改訂新版 世界大百科事典 「柏屋」の意味・わかりやすい解説
柏屋 (かしわや)
江戸時代の商店名。著名な店としては,京都に本店をおき,江戸に出店を設けた木綿問屋柏屋がある。創業者は柏原三右衛門(1601-89)。寛永年間(1624-44),京都に呉服・小間物類の仕入商売の店を開き,天和・貞享(1681-88)ごろ,江戸本町に進出した。2代目以後は孫左衛門を名のる。

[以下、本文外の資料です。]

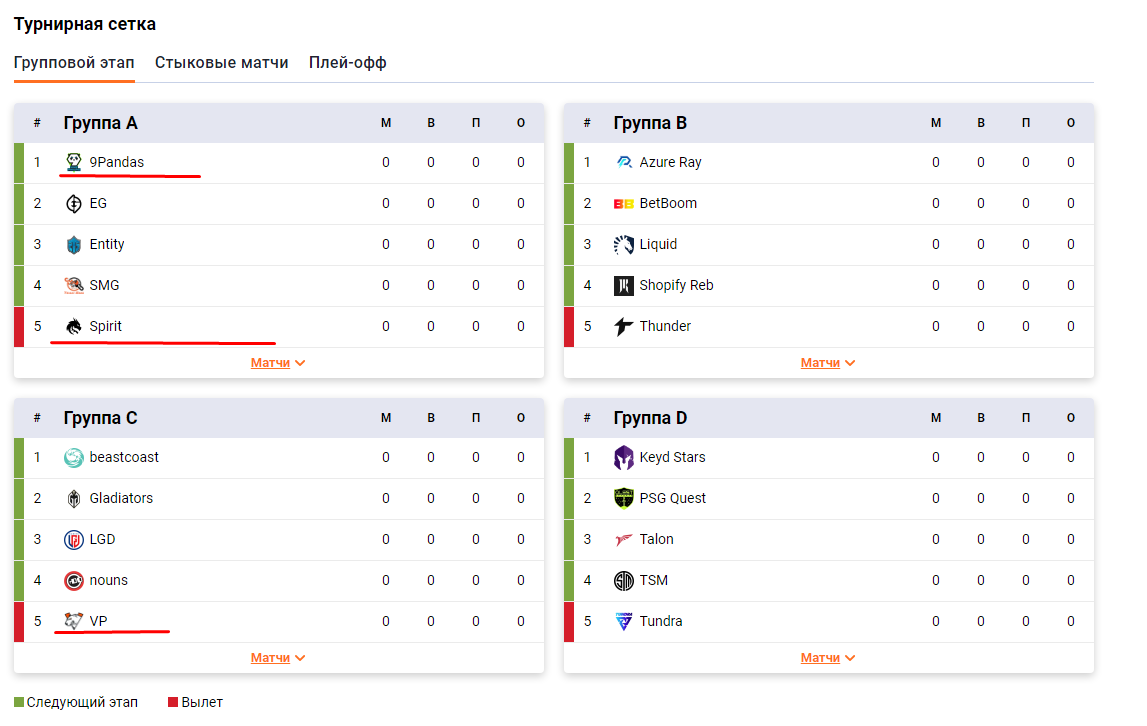Expand Матчи under Группа A
The width and height of the screenshot is (1147, 726).
[x=277, y=363]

江戸店では初めは京都産の扇子,小間物,きせるなどを主として扱うが,18世紀に入ると木綿が中心となり,木綿問屋として大をなした。江戸の木綿問屋は,伊勢に本店をおき木綿専業の問屋が多い大伝馬町組と,京都に本店をおき呉服兼業の問屋が多い白子組の2群に分かれるが,柏屋は白子組に所属し,京都に本店がありながら木綿を主として扱う問屋として異色の存在であった。安永年間(1772-81)には黒江屋太兵衛名義の塗物店を,1781年(天明1)には松坂屋半右衛門名義の紙店を江戸に開き,明治期以降は洋紙店に移行した。